Organizada em parceria com a associação Fraeme, a exposição Adelaïde desenvolve-se entre o Fundo Regional de Arte Contemporânea Provence-Alpes-Côte d'Azur, em Marselha, e o Friche la Belle de Mai.

Na sala "Perspectivas" do FRAC, Wilfrid Almendra levantou a “parede de uma estufa”, com vegetação prensada e seca, roupas de trabalho, lugares e objectos periféricos encontrados na beira da estrada… Uma espécie de epifania do banal que questiona as certezas e os códigos de cada um.

Esta ode ao infra-ordinário de Wilfrid Almendra insere-se num projecto de vida que se chama precisamente Adelaide.

Adelaide é, em primeiro lugar, a minha tia em Portugal, que vive numa pequena aldeia onde eu tenho uma casa e este projecto para reabilitar a casa e com trocas.

Então, o que eu faço é: dou uma obra de arte aos meus amigos artistas e em troca eles pensam numa maçaneta, uma porta, um portão, azulejos, uma carpete... o que precisamos para a casa.

Este é um primeiro projecto, feito em torno da ideia de partilha, a ideia de troca.

Adelaide, que está nesta pequena aldeia, produz batatas, a vizinha cria porcos... eu produzo azeite. Esta noção de troca interessa-me imenso e está realmente no centro do meu trabalho.

Depois, Adelaide, é também o nome do meu atelier, onde mostro jovens artistas locais, mas não só. Tenho um espaço bastante grande com ferramentas, por isso disponibilizo competências, ferramentas para muitas vezes eles realizarem a primeira exposição.

Adelaide é também o azeite produzido em Portugal. Tenho um terreno e trabalho com os locais. Há realmente esta história de transmissão que me interessa. Sou uma pessoa da cidade, por isso, aprendo gradualmente com estas pessoas que têm imenso para transmitir.

Tudo isto custa dinheiro, por isso, também tento pensar num sistema económico viável. Produzo cerca de 30 garrafas pequenas de azeite e convido um dos meus amigos artista a pensar num rótulo e outro num carimbo para carimbar a garrafa. Então, tudo é numerado e vendido. O dinheiro angariado volta para a aldeia, para pagar o gasóleo do tractor, para pagar a terra e a produção que custam dinheiro.

É a economia circular, a ideia de que é possível um outro modelo de relação económico e social à escala de uma comunidade, baseado na troca e favorecendo um modo de exploração racional capaz de conciliar natureza e cultura.

Esta economia circular não está apenas no trabalho da terra, está também no meu trabalho de arte plástica.

Trabalho muito com diferentes comunidades. Por exemplo, na exposição no "Friche la Belle de Mai" há muitos tubos de cobre que foram colhidos pelas comunidades. Trabalho com cabo-verdianos mas também com comunidades ciganas. Agora são meus amigos, porque também é uma história de amizade, uma história de respeito, uma história de trocas.

Estes meus amigos são especialistas em desmontar frigoríficos e perguntei-lhes se poderiam recuperar os tubos dos frigoríficos. Durante mais de três meses recolheram os frigoríficos e retiraram os tubos. Em troca dei-lhes cerca de 50 litros de azeite.

» **DADOS BRUTOS**:
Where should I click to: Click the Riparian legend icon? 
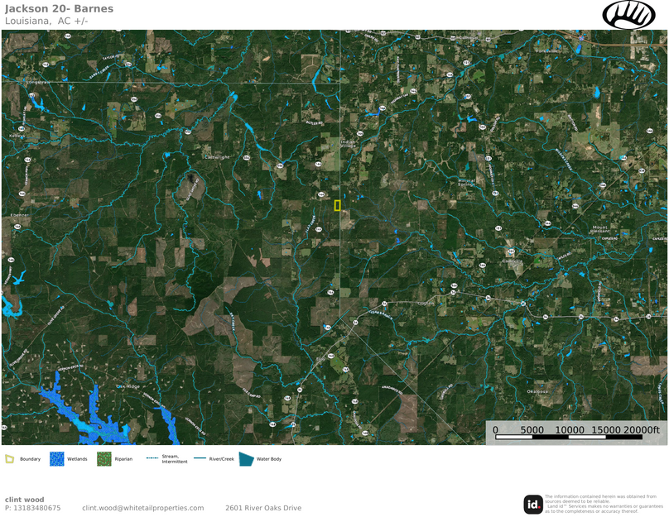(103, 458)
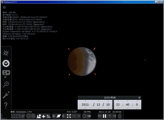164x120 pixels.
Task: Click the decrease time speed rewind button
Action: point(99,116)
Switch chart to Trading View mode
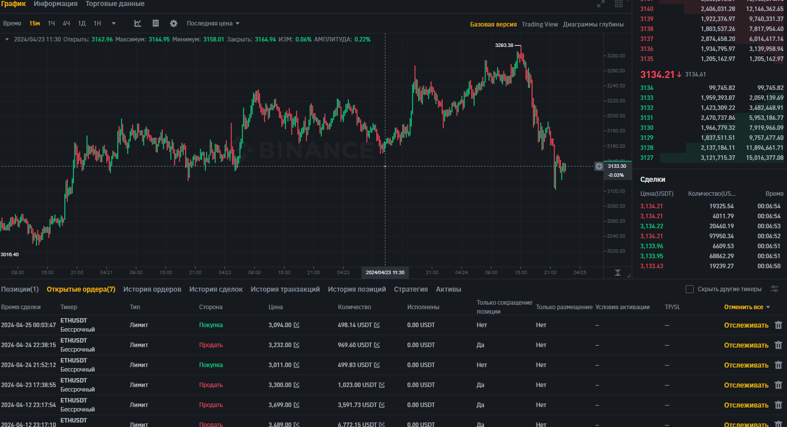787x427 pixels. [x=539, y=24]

» **TAREFAS DO EXERCÍCIO**:
- a) Traduza para o inglês a frase do texto sobre a exposição Adelaïde "Este é um primeiro projecto, feito em torno da ideia de partilha, a ideia de troca."
- b) Enumere os objetos para a casa que, segundo o texto sobre a exposição Adelaïde, os amigos artistas idealizam em troca de uma obra de arte.
- c) Dê continuidade ao texto sobre a exposição Adelaïde a partir do ponto em que ele termina.
Os dados apresentados não são necessários para a realização deste exercício.

» **RESPOSTAS DO EXERCÍCIO**:
- a) This is a first project, built around the idea of sharing, the idea of exchange.

- b)
- maçaneta
- porta
- portão
- azulejos
- carpete

- c)
Uma exposição que convida à deambulação, sem percurso pré definido, onde o artista franco português joga com os códigos e as certezas do visitante.

Há realmente este trabalho em torno da fragilidade. O FRAC tem uma arquitectura complicada e interessava-me também brincar com esta arquitectura.

Este dispositivo, esta parede de estufa em vidro, rodeia o visitante, é como se fosse uma grande paisagem. E depois temos as flores prensadas que vão interagir com o sol e evoluir no tempo.

 É como se fosse uma grande pintura, mas aqui não é estática, porque interage com as pessoas que passam lá trás e a própria luz e tempo dão tonalidades diferentes à obra.

E é frágil porque tudo isto é colado com fita-cola de dupla face, por isso é extremamente frágil. Além disso há a ruptura, este lado de perigosidade porque não sabemos o que o tempo vai fazer à obra.

Esta obra lembra os jardins dos operários, dos trabalhadores e a economia da horta. É algo que aparece muitas vezes no meu trabalho. A arquitectura da necessidade e não a arquitectura da estética.

Aqui encontramos também joaninhas, formigas, todo o ecossistema que existe numa planta viva que foi prensada e se encontra agora como que “congelado” nesta sala.

Todos estes objectos têm nome próprio, nomes de pessoas. É uma ideia um pouco fantasmagórica.

Temos aqui um boné, sabemos que é um boné porque o vemos. Mas a pergunta a fazer é: será que é verdadeiramente um boné? Na verdade não é um boné, é uma escultura, é alumínio fundido. Não há mais clássico como tipo de escultura.

Gosto de brincar com os códigos e com as certezas. Dizer que é um boné, interessa-me, não me interessa; é uma meia suja, interessa-me, não me interessa... é a forma como olhamos para as coisas negligenciadas. Todos estes objectos pertencem a profissões que são muito ingratas, dos transportadores de combustíveis, da pessoa que vai a nossa casa desentupir os nossos canos, as nossas casas de banho... São todas estas pessoas “pequenas” que eu dei de propósito nome porque são grandes para mim. São pessoas, são parentes, são amigos.

Além disso, gosto muito de envolver pessoas. Pessoas que não têm qualquer ligação com a arte, que não tiveram oportunidade, educação ou simplesmente acesso. Gosto de trazer estas pessoas às minhas exposições, é uma questão de abertura, de desconstrução das coisas e isso interessa-me muito.